Forty-odd years of debris takes a lot to undo, and at some point the general jungle-ness of the yard had been added to by the collapse of the rear wall and the influx of dumped rubbish from who knows where. Broken mirrors, shards of glass, bricks, tiles, plastic sacks full of women's clothes, crockery, all had conspired to submerge the garden and bury Grandma's cobbles under feet of soil and detritus. I lost count of how many sacks of rubble and rubbish and soil I've dug out by hand, bagged up and taken in my little car to the municipal tip.
But at last, after a week or so of excavation and general shovelling around, the red brick cobbles are exposed once more and the garden looks more like a garden and less like a landfill site. I created two raised flower beds about two feet tall, one made entirely of the whole bricks I found in the yard, and one from huge wooden sleepers from the timber merchant a few miles away. Today, Roo and I went to our local garden centre and chose a selection of plants that we hope will grow and creep and climb and attract the bees and the birds. We planted climbing ivy, forsythia, anemones, pansies, lavender, clematis, honeysuckle, foxgloves, jasmine, a couple of tall grasses and several more things besides. At the weekend, I'll add some wildflower seeds and some summer-flowering bulbs.

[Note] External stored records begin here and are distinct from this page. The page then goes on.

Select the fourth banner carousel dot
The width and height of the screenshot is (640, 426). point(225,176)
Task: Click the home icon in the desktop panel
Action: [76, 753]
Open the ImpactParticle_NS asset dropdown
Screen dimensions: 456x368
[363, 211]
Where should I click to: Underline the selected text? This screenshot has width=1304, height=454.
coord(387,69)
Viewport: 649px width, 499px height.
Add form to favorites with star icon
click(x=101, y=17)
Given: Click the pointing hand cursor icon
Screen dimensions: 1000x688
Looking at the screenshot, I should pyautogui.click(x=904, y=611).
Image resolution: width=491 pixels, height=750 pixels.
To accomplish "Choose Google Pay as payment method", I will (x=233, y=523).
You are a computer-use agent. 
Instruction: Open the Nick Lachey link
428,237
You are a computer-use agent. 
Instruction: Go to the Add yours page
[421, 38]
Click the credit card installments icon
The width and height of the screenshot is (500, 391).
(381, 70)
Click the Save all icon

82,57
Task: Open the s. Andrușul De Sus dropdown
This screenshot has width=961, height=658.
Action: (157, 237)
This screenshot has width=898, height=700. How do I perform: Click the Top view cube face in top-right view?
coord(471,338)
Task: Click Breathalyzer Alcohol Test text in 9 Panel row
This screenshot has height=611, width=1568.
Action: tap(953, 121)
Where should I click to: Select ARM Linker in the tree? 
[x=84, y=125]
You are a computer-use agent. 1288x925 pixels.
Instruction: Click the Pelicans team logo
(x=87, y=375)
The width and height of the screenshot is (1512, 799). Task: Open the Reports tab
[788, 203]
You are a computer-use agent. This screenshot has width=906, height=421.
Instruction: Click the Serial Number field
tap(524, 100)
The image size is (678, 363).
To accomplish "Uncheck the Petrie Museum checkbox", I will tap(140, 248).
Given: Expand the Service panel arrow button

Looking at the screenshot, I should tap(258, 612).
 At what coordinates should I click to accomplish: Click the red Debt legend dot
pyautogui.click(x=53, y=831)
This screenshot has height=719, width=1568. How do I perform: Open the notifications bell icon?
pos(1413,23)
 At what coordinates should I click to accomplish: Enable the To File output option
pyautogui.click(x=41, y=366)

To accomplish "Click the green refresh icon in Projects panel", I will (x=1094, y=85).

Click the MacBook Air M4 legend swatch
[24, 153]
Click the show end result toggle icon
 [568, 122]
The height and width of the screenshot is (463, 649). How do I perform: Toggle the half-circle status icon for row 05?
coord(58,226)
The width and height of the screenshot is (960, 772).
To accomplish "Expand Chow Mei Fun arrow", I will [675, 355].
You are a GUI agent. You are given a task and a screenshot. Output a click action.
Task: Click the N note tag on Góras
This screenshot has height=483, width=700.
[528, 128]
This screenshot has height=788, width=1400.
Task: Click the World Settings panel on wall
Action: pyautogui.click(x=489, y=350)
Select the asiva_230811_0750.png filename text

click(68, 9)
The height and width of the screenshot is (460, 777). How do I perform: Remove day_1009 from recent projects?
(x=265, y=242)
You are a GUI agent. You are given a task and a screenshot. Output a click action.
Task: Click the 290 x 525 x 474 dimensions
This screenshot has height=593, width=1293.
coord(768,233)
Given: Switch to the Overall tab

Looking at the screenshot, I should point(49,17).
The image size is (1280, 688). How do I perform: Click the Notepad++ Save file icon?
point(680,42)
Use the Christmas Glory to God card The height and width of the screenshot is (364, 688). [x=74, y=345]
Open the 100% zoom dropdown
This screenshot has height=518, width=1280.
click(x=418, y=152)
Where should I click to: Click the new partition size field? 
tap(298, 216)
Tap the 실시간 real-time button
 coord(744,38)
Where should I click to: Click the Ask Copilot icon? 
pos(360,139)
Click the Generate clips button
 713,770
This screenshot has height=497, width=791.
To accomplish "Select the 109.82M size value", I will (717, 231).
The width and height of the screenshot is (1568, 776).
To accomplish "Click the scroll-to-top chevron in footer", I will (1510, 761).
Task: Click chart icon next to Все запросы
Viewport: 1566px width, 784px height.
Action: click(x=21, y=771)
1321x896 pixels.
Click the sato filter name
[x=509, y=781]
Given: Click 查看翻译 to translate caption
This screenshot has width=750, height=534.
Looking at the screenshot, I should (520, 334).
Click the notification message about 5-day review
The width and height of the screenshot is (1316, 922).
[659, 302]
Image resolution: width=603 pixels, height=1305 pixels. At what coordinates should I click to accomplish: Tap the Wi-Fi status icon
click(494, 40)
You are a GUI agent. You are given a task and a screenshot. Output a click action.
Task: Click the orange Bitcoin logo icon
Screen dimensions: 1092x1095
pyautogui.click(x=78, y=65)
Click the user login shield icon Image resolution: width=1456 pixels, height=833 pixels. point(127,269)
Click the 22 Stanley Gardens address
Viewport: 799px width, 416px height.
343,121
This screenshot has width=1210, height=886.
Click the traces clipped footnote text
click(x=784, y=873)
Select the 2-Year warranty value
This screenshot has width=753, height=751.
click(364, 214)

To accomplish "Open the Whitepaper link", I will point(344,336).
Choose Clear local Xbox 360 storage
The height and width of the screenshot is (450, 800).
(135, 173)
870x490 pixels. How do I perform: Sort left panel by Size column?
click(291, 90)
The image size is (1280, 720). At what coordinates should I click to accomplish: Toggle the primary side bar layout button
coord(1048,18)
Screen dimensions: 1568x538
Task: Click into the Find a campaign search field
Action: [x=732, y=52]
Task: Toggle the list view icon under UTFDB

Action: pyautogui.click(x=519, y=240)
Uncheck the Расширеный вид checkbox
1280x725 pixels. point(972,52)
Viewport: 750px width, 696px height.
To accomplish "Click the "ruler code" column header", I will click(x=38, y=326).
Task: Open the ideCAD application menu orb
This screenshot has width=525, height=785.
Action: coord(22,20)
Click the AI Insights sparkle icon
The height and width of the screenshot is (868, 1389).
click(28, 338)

At the top left of the first picture, you might also be able to pick out the little round bee house I bought at Flynn's Bee Farm the other day, a device full of thin cardboard tubes especially to attract solitary mason bees. For once, I hope it rains and rains and rains for the next few days, to wash the remains of the mud from the cobbles and to water the plants as they settle into their new home. Come summer, I hope that our little garden is filled with the heavy heady scents of the flowers and that it once more throbs and dances to the music of the bees.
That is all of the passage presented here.